■ TAREFAS PARA RESOLVER ■
• 1. Diga se cada afirmação está de acordo com o texto sobre o discurso cultural no Brasil e responda sim ou não, citando literalmente as palavras do texto que decidem a questão. (a) As tradições são invenções feitas por grupos humanos numa determinada época. (b) O autor nega a importância do registro das atividades culturais. (c) O que se preserva numa prática cultural é sua forma original e imutável.
• 2. Retome o texto sobre o discurso cultural no Brasil logo após a última frase apresentada e dê continuidade a ele.

ALBUQUERQUE JR. Durval Muniz de. Fragmentos do discurso cultural: por uma análise crítica das categorias e conceitos que embasam o discurso sobre a cultura no Brasil. In: NUSSBAUMER, Gisele (org.) Teorias e políticas da cultura: visões multidisciplinares. Salvador: EDUFBA, 2007.
Ideias
Centrais do Texto
“Em nossos discursos em torno
da cultura e da produção cultural é recorrente o uso da noção de ‘resgate’.”
(p. 14)
“Poderíamos dizer que estamos
diante de uma nova forma de empalhamento ou de mumificação, uma nova maneira de
museologizar e folclorizar as produções culturais populares ou de grupos
étnicos, sociais ou culturais específicos”. (p. 15)
“Longe de mim estar negando a
importância do registro destas atividades culturais, destas formas e matérias
de expressão, mas daí a achar que isto é uma forma de preservar sua pretensa lógica
tradicional, seu pretenso sentido primitivo e autêntico, vai uma longa
distância”. (p. 15)
“A idéia de resgate traz
embutido o mito da pureza das origens, de um tempo onde o acontecimento era
idêntico a si mesmo, em que o evento é semelhança absoluta, identidade consigo
mesmo, quando isto não existe no campo cultural ou em qualquer aspecto das
práticas humanas, onde qualquer evento, mesmo trazendo repetições, é marcado pela
criação, pela invenção, pelo deslocamento de sentidos e significados”. (p. 15-16)
“As tradições são sempre invenções
feitas por grupos humanos numa determinada época. Não há algo tradicional desde
sempre e nada do que é tradicional está isento de modificação, de transformação”.
(p. 16)
“Em qualquer sociedade humana,
o que caracteriza a produção cultural sempre foi as misturas, os hibridismos,
as mestiçagens, as dominações, as hegemonias, as trocas, as antropofagias, as
relações enfim. O que chamamos de cultura, conceito que por seu uso no singular
já demonstra sua prisão à lógica da identidade, é na verdade um conjunto
múltiplo e multidirecional de fluxos de sentido, de matérias e formas de
expressão que circulam permanentemente, que nunca respeitaram fronteiras, que
sempre carregam em si a potência do diferente, do criativo, do inventivo, da
irrupção, do acasalamento”. (p. 16-17)
“Outra noção recorrente é a de
“preservação”, que parte de outro pressuposto identitário que é o da
possibilidade de que qualquer realidade natural ou cultural possa permanecer
sem mudanças ao longo do tempo. [...] O mesmo ocorre com qualquer prática
cultural que se queira preservar, o que preservamos é sua possibilidade de existir
e, portanto, de diferir e de divergir”. (p. 17)

■ ENTRADAS LISTADAS ■

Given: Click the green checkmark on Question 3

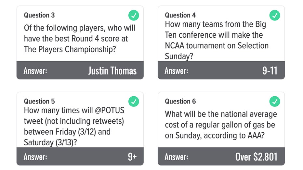Looking at the screenshot, I should pos(134,15).
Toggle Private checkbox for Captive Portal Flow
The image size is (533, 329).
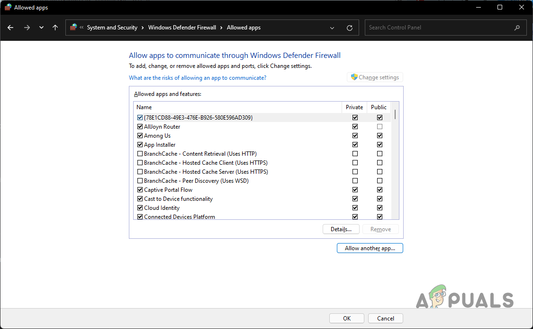point(355,190)
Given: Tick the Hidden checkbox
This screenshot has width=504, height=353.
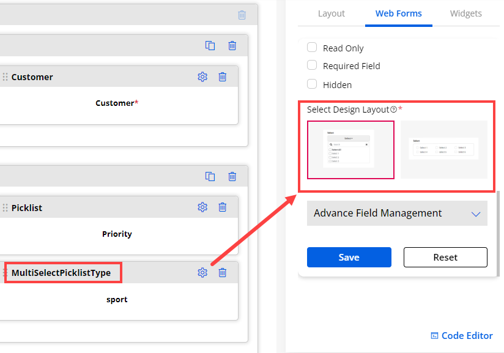Looking at the screenshot, I should 312,84.
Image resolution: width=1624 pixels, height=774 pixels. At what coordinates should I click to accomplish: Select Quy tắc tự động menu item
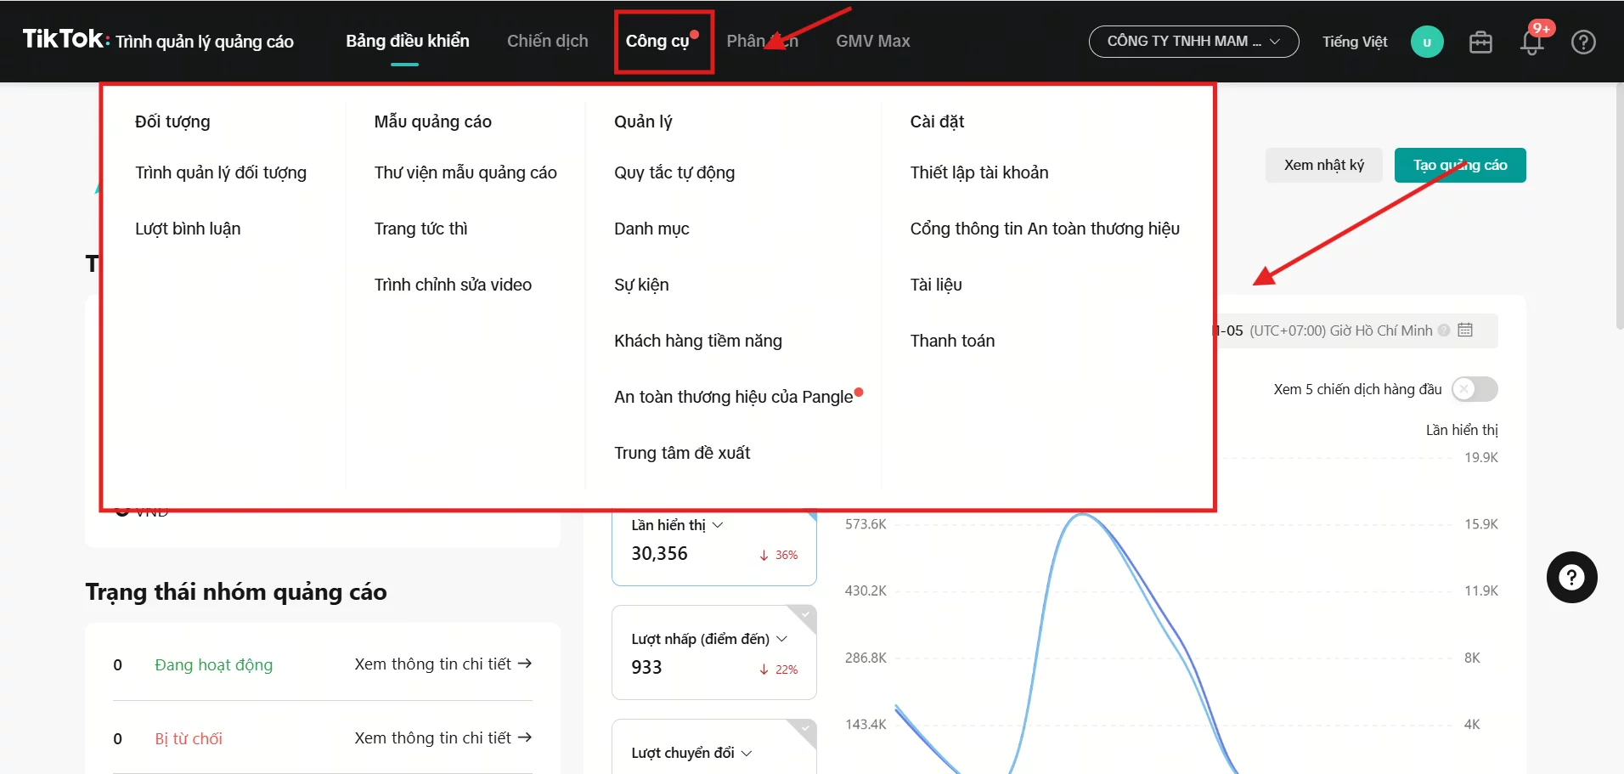point(674,172)
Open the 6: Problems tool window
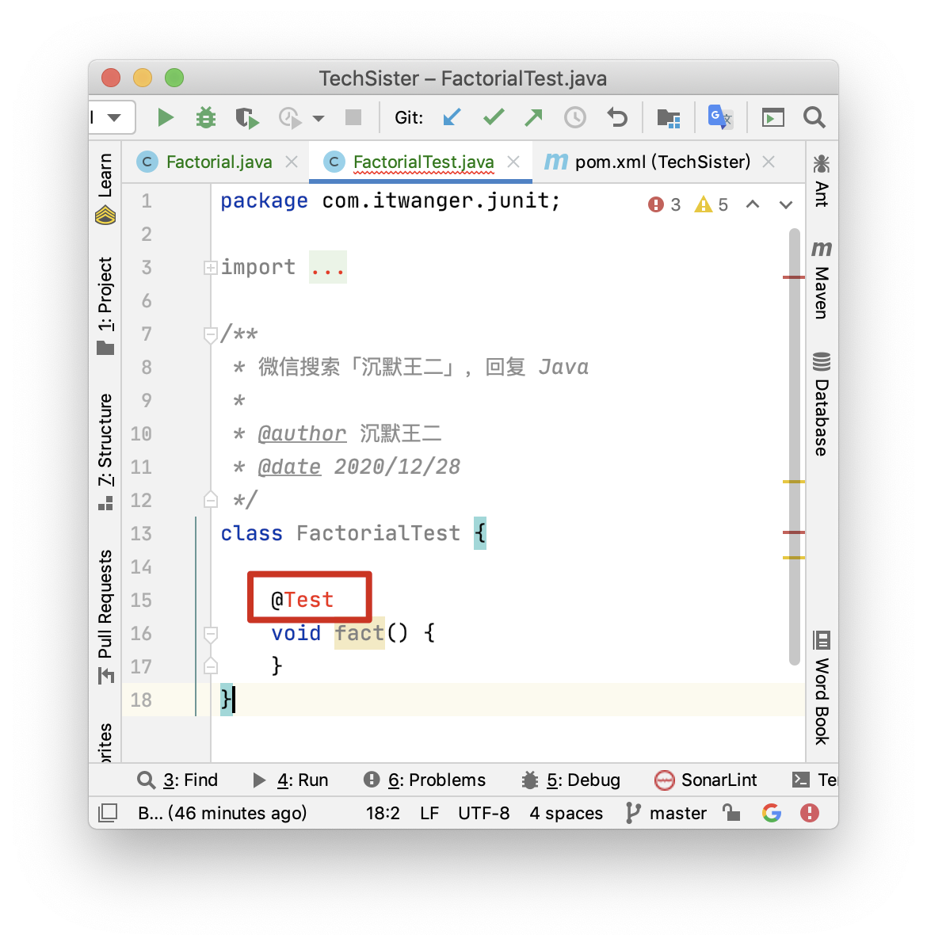Screen dimensions: 927x946 [x=425, y=780]
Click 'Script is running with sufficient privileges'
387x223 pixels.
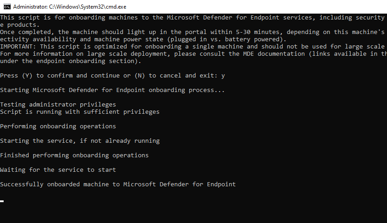(x=80, y=112)
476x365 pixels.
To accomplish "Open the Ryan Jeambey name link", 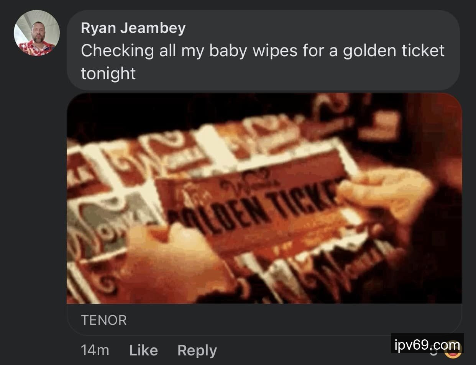I will pyautogui.click(x=133, y=28).
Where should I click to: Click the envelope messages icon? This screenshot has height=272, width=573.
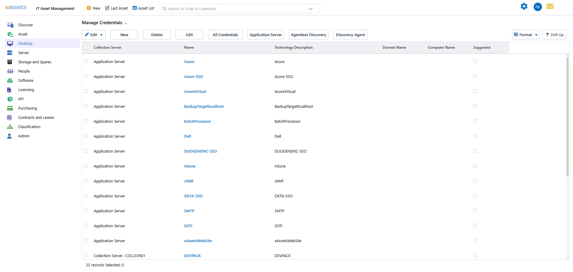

■ RESPOSTAS DAS TAREFAS ■
• 1.
(a) Sim: "As tradições são sempre invenções feitas por grupos humanos numa determinada época."
(b) Não: "Longe de mim estar negando a importância do registro destas atividades culturais".
(c) Não: "o que preservamos é sua possibilidade de existir e, portanto, de diferir e de divergir".

• 2.
“As identidades também são fabricações
sociais e históricas, as identidades não são originais, não vêm da origem,
porque também teríamos que nomear e datar esta origem e descobrí-la como
invenção social”. (p. 18)
“A mistura nega a identidade e
afirma a diferença”. (p. 18)
“Como foi possível misturar e identificar,
se a mistura é a dissolução dos idênticos e a produção de um terceiro termo,
uma terceira possibilidade, sempre indefinida, sempre instável, sempre em
mutação, sempre potencialmente outra?" (p. 19)
“Fundir-se
não é superar a diferença interna, é afirmá-la permanentemente, é afirmá-la
como condição mesma da fusão”. (p. 19)
“A diversidade, portanto, não pode ser o
que nos dá identidade, o que nos identifica, porque seria cometer uma
tautologia afirmarmos que o que nos identifica é que não somos ou não fomos ou
não seremos idênticos nunca. Por constantemente nos diversificarmos, nos
tornarmos diferentes de nós mesmos, um “nós mesmos” que seria impossível
estabelecer, porque dentro de qualquer “nós” habitariam “eles”, esta
possibilidade do estranho, do outro, do que não é idêntico”. (p. 20)
“Por que não pensarmos em fluxos culturais,
ao invés de cultura, por que não pensarmos em construção de singularidades culturais
ao invés de identidades culturais?” (p. 21)
“A singularidade é abertura para a
relação, a identidade é pensar a possibilidade do fim da relação”. (p. 21)
“Precisamos sim de nos tornar singular,
de afirmar a diferença, de tomá-la como ponto de partida para estabelecer
relações de criatividade, de invenção, de afirmação do diverso”. (p. 22)
“Precisamos pensar, portanto, políticas
culturais que dêem passagem à singularidade, que permitam a elaboração e
expressão do diverso e não da identidade”. (p. 22)
“Culturas no plural, constituídas pela
multiplicação do singular”. (p. 23)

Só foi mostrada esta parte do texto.